Conforme exposto, esses aspectos do valor de um elemento significante correspondem ao valor que se instaura nas relações entre esses significantes e seus pares na cadeia da língua e que estabelecem a natureza distintiva do significante. No próximo item, abordarei o fato de que essas relações são coerentes com a dualidade da língua, pois existem aquelas que ocorrem na estrutura da língua e as que se estabelecem com o que está além dessa estrutura.

3.1.2 As relações associativas e sintagmáticas

Mais uma vez, de acordo com Saussure (1916/1995; 2002) o fato semântico do signo linguístico comporta uma significação e um valor. Essa significação é resultado da relação entre os elementos que constituem o signo (significado/significante) e esse valor é tomado em relação aos outros signos do sistema.

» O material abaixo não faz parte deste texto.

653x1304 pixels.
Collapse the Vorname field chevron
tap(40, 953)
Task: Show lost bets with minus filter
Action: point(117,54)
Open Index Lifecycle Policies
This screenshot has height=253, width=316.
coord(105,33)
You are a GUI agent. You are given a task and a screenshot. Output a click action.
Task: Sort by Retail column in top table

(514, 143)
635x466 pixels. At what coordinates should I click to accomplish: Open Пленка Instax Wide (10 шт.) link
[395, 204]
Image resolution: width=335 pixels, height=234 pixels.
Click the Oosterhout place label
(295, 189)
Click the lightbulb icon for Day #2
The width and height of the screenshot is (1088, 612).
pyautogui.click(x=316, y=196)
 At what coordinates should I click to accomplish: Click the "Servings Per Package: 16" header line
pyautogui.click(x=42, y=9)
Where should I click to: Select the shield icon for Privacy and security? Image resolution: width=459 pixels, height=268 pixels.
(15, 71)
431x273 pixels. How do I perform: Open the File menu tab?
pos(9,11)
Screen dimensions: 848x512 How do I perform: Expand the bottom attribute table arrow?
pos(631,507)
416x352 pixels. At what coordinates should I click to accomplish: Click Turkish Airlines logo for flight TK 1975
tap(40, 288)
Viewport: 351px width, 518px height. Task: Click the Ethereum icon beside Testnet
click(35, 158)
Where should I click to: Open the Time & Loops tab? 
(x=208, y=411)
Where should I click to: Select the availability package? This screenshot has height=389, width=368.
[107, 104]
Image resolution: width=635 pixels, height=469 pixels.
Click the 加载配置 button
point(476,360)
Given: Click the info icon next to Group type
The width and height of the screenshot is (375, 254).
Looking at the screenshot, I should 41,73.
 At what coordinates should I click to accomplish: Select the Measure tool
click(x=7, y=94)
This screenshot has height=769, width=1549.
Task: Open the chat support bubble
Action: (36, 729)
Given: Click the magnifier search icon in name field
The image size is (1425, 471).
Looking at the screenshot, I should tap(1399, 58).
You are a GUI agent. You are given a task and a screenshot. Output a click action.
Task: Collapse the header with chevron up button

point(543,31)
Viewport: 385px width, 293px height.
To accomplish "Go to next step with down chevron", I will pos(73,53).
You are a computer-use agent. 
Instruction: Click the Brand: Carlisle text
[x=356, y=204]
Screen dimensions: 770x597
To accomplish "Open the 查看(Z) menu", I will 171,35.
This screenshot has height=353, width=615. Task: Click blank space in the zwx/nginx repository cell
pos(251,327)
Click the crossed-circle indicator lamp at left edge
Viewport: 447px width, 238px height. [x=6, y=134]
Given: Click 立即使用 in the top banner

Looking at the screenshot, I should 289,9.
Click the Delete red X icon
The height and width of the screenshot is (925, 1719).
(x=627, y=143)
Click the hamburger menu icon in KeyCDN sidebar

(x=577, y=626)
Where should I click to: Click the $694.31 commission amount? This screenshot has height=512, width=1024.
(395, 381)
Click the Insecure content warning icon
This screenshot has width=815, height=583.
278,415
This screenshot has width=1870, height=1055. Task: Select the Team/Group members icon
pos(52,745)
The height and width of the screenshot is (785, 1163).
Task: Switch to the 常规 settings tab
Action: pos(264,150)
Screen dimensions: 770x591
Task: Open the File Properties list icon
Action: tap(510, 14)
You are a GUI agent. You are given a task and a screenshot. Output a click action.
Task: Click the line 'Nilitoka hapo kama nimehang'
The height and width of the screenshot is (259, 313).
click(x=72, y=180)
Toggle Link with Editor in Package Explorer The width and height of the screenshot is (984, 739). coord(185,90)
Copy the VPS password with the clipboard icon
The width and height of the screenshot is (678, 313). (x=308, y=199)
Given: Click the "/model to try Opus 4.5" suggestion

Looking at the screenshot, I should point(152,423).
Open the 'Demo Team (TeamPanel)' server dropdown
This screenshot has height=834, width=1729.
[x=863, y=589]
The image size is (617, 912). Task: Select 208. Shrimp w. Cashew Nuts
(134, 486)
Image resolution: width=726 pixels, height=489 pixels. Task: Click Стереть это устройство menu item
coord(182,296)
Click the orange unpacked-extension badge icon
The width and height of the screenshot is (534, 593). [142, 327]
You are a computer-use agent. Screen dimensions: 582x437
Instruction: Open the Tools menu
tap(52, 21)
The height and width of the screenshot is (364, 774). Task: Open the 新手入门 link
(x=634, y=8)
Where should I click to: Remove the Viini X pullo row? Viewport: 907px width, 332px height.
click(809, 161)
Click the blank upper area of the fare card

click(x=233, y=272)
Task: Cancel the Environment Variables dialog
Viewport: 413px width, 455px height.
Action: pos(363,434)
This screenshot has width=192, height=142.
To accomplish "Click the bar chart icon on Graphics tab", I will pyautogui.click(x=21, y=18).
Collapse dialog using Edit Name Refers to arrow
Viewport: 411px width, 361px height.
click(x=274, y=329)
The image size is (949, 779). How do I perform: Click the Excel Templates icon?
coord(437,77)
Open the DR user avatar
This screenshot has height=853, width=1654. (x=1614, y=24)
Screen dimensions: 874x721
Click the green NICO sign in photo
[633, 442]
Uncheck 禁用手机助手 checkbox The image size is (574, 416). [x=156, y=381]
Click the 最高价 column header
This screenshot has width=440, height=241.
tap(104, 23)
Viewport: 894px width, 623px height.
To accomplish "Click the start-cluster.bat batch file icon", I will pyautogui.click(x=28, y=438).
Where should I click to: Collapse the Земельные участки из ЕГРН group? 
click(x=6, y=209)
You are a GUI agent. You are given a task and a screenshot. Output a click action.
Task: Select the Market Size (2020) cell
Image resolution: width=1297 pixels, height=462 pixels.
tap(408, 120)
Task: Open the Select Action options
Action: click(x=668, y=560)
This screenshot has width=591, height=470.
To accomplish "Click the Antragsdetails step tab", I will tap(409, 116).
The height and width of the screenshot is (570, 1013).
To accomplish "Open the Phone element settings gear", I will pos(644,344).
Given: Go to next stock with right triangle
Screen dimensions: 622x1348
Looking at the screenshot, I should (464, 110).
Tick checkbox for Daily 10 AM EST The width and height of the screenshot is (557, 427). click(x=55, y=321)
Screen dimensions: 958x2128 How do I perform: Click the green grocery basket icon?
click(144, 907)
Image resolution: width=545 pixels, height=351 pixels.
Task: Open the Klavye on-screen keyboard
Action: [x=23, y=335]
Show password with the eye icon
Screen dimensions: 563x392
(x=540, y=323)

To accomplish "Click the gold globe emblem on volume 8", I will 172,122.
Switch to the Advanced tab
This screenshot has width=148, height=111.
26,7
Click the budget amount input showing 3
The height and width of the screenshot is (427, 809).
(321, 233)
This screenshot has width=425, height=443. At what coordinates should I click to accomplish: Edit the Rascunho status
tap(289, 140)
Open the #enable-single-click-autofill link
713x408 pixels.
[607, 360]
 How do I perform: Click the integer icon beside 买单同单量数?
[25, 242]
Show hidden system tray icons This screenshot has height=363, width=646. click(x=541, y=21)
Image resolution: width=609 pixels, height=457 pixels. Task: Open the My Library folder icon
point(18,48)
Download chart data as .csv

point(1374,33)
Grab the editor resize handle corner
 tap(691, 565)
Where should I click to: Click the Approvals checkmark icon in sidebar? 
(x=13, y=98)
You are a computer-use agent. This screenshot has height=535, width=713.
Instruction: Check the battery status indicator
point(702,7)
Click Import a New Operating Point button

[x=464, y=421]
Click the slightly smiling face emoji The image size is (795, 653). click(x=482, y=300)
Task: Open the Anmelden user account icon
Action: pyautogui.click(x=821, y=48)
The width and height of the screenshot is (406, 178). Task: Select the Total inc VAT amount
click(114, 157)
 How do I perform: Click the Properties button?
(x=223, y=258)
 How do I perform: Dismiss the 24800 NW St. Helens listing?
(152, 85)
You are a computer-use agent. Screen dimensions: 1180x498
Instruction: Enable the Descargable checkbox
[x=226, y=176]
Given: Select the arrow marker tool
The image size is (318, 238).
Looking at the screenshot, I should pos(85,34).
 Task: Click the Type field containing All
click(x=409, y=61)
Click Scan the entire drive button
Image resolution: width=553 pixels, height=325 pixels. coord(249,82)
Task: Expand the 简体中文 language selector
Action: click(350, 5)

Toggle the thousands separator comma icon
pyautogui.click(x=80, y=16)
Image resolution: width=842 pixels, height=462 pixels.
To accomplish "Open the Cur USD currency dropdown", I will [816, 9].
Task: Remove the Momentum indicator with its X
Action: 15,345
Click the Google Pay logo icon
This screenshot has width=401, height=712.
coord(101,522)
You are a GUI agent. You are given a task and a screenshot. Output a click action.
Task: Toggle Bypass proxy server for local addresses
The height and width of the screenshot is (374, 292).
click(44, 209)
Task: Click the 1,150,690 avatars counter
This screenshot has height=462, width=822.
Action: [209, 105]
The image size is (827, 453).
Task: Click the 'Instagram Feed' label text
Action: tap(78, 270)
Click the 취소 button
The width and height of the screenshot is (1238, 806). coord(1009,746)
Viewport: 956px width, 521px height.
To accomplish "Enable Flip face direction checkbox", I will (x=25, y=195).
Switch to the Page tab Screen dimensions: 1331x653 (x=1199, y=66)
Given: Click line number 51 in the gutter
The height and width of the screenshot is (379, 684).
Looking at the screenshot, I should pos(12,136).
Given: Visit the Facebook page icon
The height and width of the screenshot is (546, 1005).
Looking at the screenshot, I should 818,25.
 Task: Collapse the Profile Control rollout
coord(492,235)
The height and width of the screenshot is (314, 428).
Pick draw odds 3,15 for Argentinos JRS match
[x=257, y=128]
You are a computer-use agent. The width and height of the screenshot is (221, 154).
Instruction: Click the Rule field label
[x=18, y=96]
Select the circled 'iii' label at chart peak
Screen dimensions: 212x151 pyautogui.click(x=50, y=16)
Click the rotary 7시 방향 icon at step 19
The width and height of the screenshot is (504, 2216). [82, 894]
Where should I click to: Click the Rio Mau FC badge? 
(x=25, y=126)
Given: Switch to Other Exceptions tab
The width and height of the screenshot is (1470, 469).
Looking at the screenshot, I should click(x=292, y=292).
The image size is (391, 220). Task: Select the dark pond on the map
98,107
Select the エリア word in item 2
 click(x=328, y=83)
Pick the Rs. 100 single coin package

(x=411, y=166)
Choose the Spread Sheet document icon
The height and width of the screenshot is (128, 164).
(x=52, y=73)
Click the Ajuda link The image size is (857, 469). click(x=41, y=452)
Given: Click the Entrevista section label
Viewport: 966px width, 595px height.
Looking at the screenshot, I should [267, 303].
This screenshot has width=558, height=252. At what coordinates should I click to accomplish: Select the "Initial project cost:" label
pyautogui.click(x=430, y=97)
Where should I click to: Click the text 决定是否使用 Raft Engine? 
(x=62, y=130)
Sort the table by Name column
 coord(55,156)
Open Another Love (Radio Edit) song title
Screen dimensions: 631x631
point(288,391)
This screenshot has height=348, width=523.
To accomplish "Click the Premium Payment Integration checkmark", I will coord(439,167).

Com base nisso, ao estabelecer o valor do signo linguístico, Saussure (1916/1995) fixa dois fatores como necessários para a existência desse valor: a dessemelhança e a semelhança e que mesmo fora da língua os valores estão regidos por esses fatores. Nessa circunstância, o importante é Saussure reconhecendo o valor distintivo como do campo da linguagem e que se refere à sua existência de um fora da língua. Segundo Saussure (1916/1995, p. 134), esses fatores determinantes do valor são:

1º por uma coisa dessemelhante, suscetível de ser trocada por outra cujo valor resta determinar;

2º por coisas semelhantes que se podem comparar com aquela cujo valor está em causa.

Também, vale ressaltar que essas relações que determinam o valor do signo linguístico dependem das relações que existem no sistema e que são as relações associativas e as relações sintagmáticas, aquelas que se dão nos eixos paradigmáticos (in absentia) e sintagmáticos (in praesentia) da língua, respectivamente. Precisamente, as associações, por semelhança, no eixo paradigmático do sistema são conceituais ou sonoras do tipo significante/significante e

significante/significado. Por exemplo: o signo gato estabelece relações de semelhança de significado com outros elementos como leão e lince e, ainda, relações de semelhança sonora com elementos como pato, tato e rato. Essa semelhança é estabelecida de fora da língua, no discurso. De modo diferente, nas relações sintagmáticas os signos se relacionam na cadeia linear, por diferença ou oposição sonora e são as relações por dessemelhança. Como exemplo disso: O meu coelho sumiu, em que tomando o signo coelho e sua posição na cadeia (núcleo nominal) seu valor é estabelecido a partir da diferença entre O meu e sumiu, que o antecede e o precede, um determinante artigo, um termo nominal e o verbo, respectivamente.

Diante disso, pode-se constatar que nessas relações as trocas entre os elementos são fundamentais das quais decorrerão os funcionamentos metafóricos e metonímicos da língua como operações constitutivas da língua por semelhança e dessemelhança em substituições e continuidade nesse sistema de valor. De fato, são essas relações, sempre marcadas pela distinção, marcadas na linguagem da criança e naquilo que se tem de sua língua, que possibilitam acompanhar seu percurso constitutivo e suas amarrações sintomáticas com a língua. Por ora, é suficiente esse breve esclarecimento sobre essas relações, pois estas serão retomadas em referência ao funcionamento da língua de Cadu.